Most people are familiar with the name of Lazarus, whose reanimation features as the last of the miracles ascribed to Jesus in the Gospel of John.
Lazarus, already dead and entombed, was commanded to return to life and duly rose in his winding sheets and rejoined his family.
We assume he was overjoyed with this turn of events.
But was he?
LAZARUS REGRETS
I suppose I should be grateful
that I have been restored to life.
Truly a miracle, they say,
for I was dead, my youthful wife
a widow.
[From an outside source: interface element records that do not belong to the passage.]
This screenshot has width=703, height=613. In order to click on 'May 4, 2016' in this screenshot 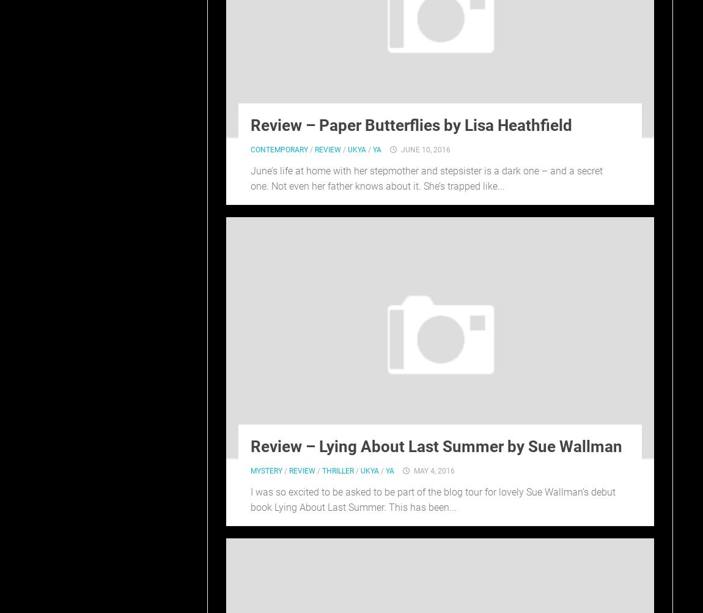, I will do `click(434, 470)`.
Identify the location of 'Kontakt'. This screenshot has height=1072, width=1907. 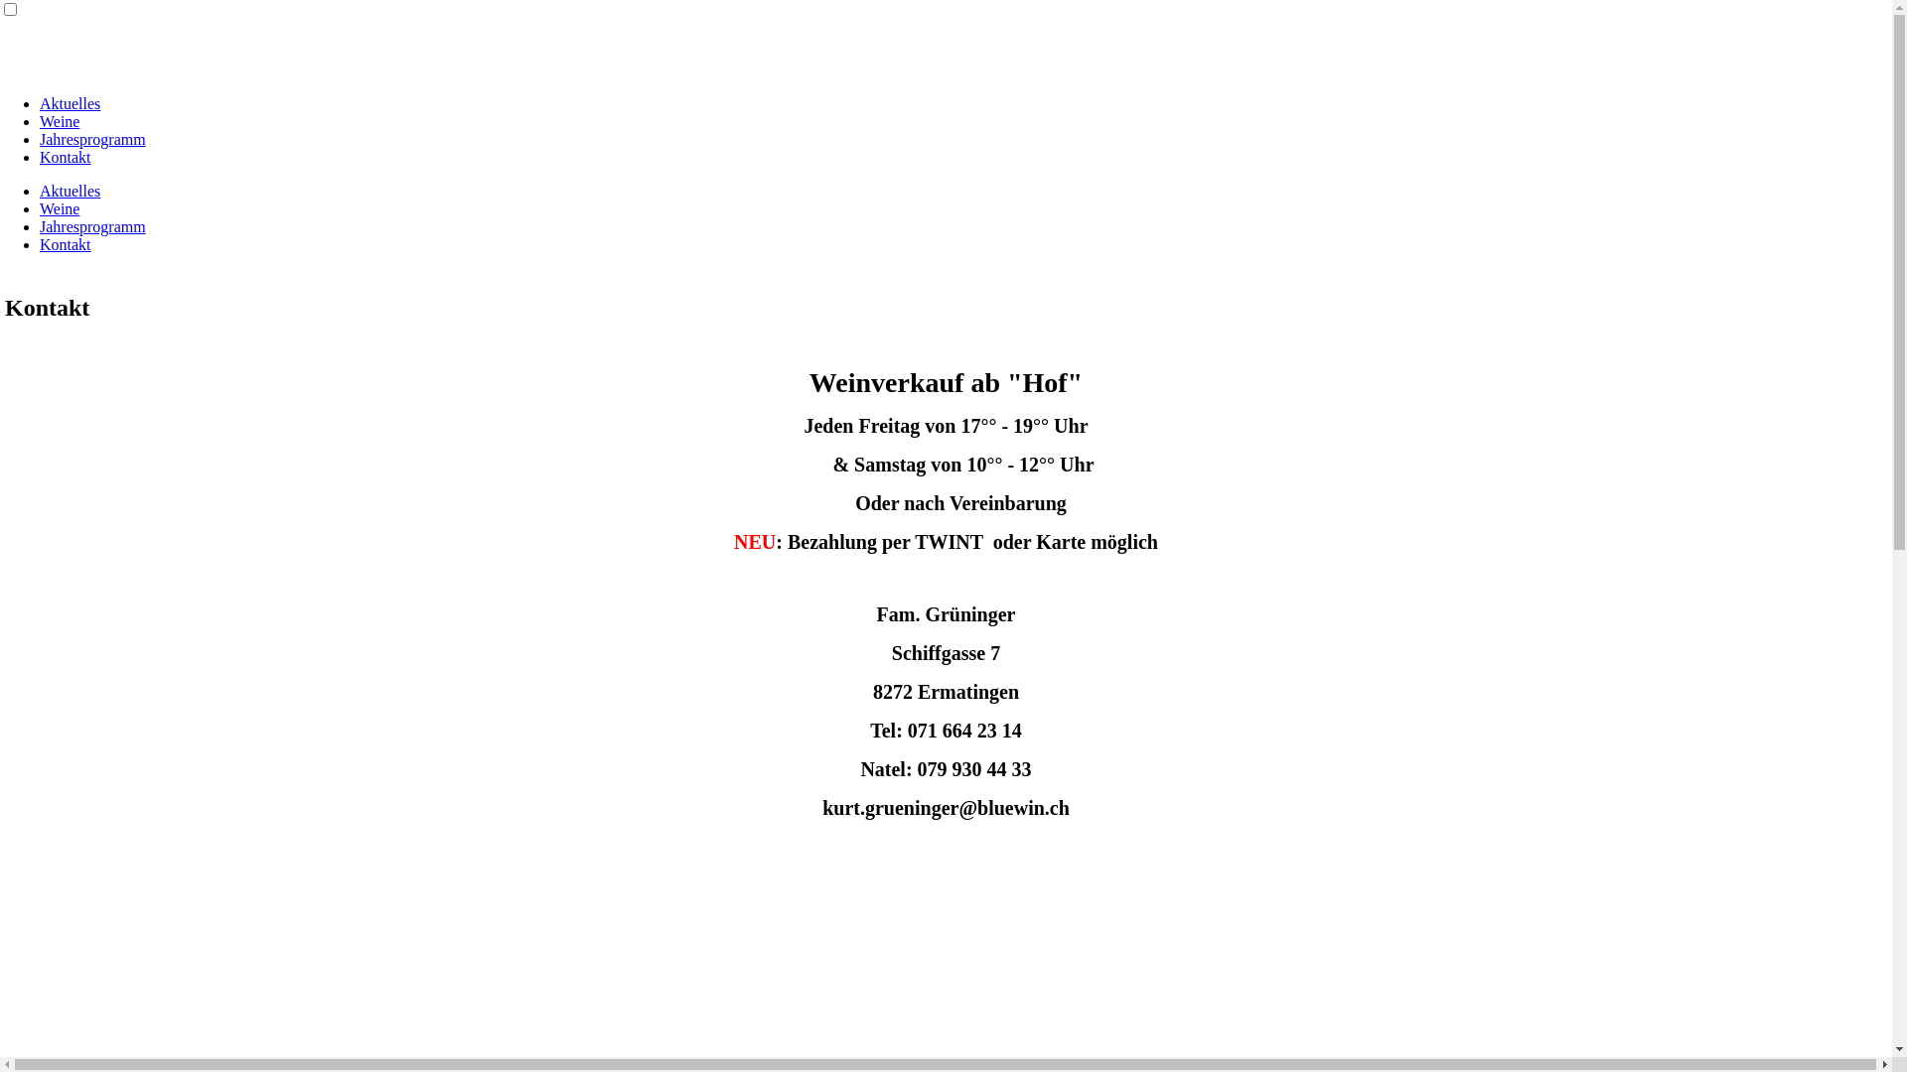
(66, 243).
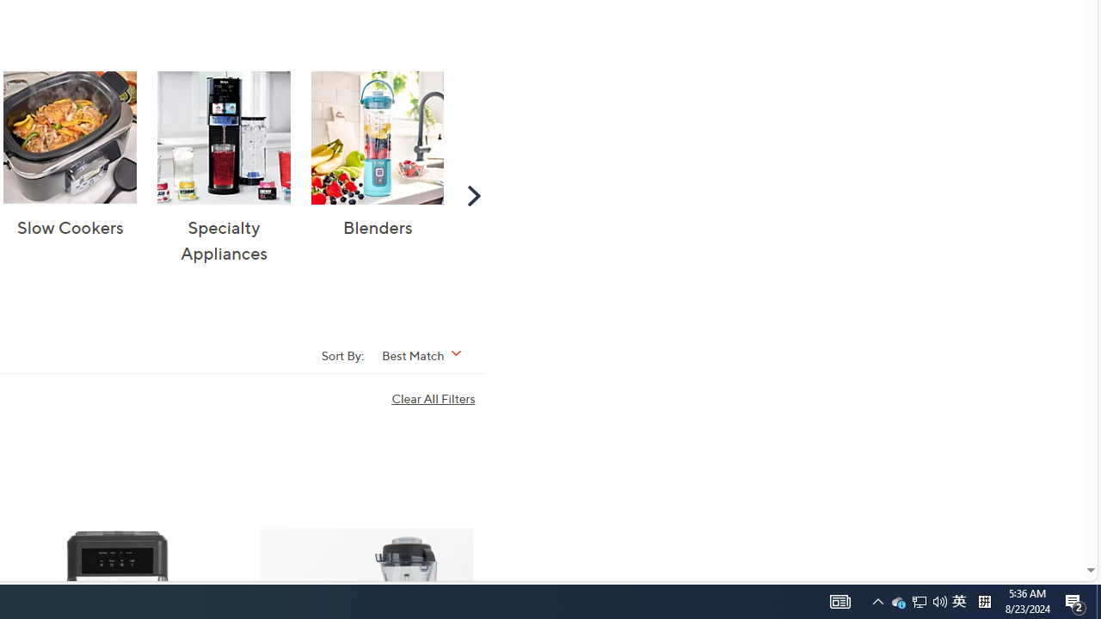 The width and height of the screenshot is (1101, 619). I want to click on 'Blenders', so click(377, 137).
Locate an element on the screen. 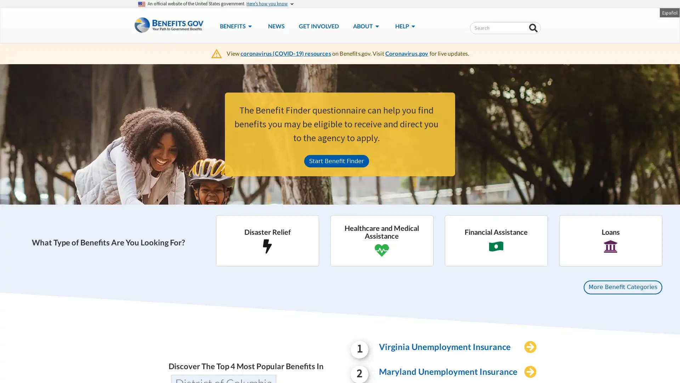  GET INVOLVED is located at coordinates (318, 26).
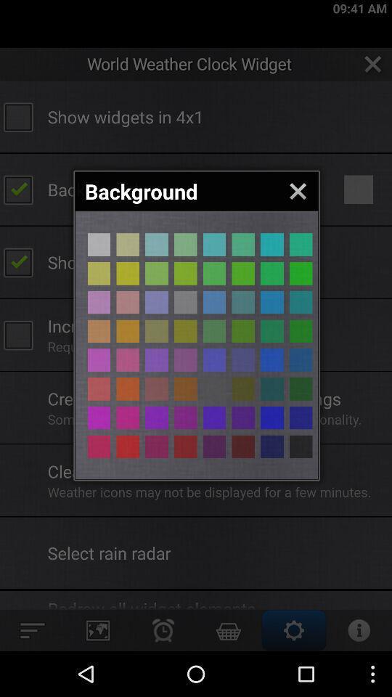 Image resolution: width=392 pixels, height=697 pixels. I want to click on different color page, so click(213, 359).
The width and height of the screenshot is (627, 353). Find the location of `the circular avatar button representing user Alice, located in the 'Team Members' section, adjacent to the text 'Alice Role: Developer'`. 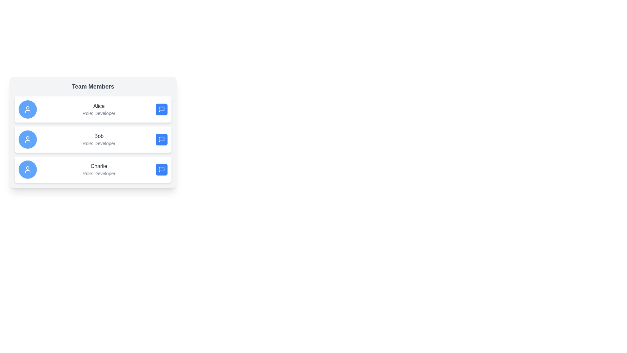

Then came that fateful
moment: the voice, to my dismay,
of God, or something like His voice
recalled me from that peaceful place,
a still, enshrouding nothingness
where I was free in endless space.
I sat up, watched my wife rejoice,
enfold me in her warm caress,
and back came flooding all the cares,
the daily desolation, fears,
unspooling like a ball of thread.
My neighbours wondered at my tears
and crowded round me unawares.
A kind God would have left me dead.
In death, I had at last escaped
the terror, that each human knows,
of his inevitable doom.
A feather underneath my nose
proved me extinct. My coffin, draped
with sackcloth, waited by the tomb.
Then came a Man, a God of sorts,
whose word alone awakened me,
my winding sheets fell off, my eyes
perceived, at first, a wondrous tree,
then children carrying reports
of miracles with joyous cries.
I, through this sudden jubilation, wept
for that lost, lovely place wherein I slept.